I turn to him, confused.

“If I kissed you now to make you stop with all this bullshit. Alex, I loved you before, when we didn’t know anything. I have loved you all this time and I love you now, as you are and with everything that it implies. I could never stop.”

“I don’t want someone who takes care of me, Jason. It’s not right.”

“I’ll tell you what isn’t right, that you think I want to take care of you when all I want is to love you. Everything else is decoration and I’m not interested in fucking picture frames, I’m interested in what’s inside of them. That’s what you are.”

Then he kisses me, slowly. He kisses the corners of my mouth, my lips, one by one and then my cheeks. He kisses my tears.

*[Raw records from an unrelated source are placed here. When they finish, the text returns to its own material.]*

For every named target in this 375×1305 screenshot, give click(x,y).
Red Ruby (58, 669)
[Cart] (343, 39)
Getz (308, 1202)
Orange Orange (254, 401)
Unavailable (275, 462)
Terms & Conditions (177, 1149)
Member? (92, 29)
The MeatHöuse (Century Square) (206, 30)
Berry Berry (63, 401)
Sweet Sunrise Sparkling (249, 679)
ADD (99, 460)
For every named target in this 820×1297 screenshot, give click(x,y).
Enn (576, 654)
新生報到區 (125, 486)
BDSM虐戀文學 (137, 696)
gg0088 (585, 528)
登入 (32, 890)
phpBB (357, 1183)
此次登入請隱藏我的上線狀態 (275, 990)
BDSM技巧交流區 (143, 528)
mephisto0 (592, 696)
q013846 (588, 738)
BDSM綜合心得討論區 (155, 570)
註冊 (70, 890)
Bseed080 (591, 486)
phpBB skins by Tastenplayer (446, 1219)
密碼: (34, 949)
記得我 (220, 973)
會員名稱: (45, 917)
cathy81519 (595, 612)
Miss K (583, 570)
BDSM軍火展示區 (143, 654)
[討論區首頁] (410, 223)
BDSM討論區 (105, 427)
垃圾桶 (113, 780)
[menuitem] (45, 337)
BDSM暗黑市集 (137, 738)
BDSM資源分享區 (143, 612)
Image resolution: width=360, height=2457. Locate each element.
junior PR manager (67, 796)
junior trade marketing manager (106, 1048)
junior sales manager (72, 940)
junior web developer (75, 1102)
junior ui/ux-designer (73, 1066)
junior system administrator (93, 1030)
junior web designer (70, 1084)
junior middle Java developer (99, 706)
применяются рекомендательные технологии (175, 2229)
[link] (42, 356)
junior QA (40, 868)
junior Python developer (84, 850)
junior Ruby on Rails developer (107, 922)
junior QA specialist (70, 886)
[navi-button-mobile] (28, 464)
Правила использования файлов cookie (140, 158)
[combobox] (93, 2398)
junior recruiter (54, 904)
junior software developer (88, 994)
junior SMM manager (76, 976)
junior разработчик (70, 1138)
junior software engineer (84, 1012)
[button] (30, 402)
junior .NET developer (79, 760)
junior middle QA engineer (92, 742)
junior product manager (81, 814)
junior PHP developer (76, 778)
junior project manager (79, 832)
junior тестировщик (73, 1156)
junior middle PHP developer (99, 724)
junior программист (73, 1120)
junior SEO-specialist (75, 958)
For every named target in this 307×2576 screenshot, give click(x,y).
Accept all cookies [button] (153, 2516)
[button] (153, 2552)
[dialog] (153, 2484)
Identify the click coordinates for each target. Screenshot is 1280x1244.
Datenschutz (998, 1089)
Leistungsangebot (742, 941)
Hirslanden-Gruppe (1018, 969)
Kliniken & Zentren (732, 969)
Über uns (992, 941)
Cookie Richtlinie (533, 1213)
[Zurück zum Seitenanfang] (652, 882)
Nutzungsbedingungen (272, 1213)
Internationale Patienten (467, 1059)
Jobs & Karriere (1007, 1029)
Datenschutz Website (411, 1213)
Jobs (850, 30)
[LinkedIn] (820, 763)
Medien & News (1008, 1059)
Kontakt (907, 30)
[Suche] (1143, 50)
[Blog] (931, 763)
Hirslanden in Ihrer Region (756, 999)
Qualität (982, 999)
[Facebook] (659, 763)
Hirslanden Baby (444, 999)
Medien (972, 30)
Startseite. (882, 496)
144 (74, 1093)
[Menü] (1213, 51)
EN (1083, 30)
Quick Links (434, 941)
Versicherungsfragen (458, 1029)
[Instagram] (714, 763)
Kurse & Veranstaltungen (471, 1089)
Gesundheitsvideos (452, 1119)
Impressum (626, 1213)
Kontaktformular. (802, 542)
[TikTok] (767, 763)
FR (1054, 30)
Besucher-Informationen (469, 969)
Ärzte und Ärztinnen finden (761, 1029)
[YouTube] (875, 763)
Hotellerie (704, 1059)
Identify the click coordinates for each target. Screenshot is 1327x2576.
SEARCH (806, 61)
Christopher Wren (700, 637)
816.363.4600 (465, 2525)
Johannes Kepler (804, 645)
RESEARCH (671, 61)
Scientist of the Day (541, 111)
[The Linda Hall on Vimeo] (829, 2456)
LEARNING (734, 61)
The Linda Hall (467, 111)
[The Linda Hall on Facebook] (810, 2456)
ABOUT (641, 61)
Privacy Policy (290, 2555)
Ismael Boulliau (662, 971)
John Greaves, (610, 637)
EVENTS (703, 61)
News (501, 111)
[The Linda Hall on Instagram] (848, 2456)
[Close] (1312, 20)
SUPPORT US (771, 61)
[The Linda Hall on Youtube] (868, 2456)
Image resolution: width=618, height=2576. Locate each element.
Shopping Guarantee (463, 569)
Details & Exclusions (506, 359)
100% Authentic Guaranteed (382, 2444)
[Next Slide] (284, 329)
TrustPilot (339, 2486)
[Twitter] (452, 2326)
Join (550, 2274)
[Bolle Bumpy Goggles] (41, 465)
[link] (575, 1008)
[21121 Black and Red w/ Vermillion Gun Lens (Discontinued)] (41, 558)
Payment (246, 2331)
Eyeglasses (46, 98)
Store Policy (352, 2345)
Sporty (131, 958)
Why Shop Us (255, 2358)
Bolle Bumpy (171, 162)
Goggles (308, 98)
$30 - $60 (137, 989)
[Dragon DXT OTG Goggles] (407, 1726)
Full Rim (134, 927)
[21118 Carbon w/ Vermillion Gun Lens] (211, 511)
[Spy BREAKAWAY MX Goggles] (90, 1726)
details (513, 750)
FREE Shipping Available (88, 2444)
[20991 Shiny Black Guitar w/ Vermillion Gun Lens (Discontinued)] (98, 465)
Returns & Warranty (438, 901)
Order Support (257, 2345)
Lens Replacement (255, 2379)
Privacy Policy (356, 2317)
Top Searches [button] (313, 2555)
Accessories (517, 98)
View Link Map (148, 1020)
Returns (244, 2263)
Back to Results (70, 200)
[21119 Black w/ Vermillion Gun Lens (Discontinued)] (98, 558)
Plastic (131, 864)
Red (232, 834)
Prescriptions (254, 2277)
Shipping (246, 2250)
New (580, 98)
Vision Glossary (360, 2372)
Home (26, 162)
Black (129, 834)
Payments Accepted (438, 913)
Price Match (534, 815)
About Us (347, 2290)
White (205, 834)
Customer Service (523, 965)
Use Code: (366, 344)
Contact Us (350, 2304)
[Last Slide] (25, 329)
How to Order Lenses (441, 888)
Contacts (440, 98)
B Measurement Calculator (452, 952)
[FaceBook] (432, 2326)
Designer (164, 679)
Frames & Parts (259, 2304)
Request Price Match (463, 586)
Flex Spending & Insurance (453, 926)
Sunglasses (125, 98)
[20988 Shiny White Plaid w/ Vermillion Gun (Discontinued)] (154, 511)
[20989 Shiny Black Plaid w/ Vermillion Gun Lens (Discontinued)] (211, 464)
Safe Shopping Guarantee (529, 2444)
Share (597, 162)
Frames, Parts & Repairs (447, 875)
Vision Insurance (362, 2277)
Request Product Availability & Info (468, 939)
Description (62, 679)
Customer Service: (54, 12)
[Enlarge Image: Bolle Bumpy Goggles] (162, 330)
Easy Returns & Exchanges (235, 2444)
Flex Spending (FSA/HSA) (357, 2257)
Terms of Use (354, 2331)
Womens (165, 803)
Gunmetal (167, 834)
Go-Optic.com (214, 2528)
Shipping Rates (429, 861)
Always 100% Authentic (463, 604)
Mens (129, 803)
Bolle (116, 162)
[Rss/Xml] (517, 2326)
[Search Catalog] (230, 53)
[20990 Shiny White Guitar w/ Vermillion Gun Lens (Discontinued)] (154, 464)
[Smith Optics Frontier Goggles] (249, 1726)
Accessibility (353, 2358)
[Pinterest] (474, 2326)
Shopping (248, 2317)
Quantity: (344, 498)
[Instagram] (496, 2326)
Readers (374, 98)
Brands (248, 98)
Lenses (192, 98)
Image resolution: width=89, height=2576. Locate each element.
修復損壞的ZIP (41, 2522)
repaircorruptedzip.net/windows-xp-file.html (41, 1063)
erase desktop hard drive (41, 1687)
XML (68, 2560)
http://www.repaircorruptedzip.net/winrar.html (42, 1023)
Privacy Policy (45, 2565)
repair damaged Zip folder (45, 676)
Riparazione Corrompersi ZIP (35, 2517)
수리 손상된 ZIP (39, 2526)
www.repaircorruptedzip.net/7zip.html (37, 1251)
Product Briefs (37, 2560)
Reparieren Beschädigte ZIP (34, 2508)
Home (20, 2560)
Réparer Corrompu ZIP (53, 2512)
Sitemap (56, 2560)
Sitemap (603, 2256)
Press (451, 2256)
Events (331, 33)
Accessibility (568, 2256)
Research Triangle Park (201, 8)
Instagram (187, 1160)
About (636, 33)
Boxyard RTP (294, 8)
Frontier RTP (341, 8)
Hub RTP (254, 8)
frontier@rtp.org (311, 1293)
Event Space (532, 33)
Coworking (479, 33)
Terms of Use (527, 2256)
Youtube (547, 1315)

“Jason,” I whisper into his mouth.

“Yes?”

“Tonight was perfect. I could not have imagined or hoped for anything better. You are absolutely perfect. I feel so lucky. I never would have given my life to someone else. I want you to know it. I have always loved you only. Thank you for having been my best friend and for having given me these moments straight from your heart.”

“Alex…”

“And thanks for having beat up Rick Murphy, who deserved it.”

We both laugh before my phone vibrates again.

“I have to go,” I tell him, sliding away from his arms.

And as I go down the stairs and through the door of his house, I feel my heart exploding with love and feel like there is an excellent reason to stay and fight.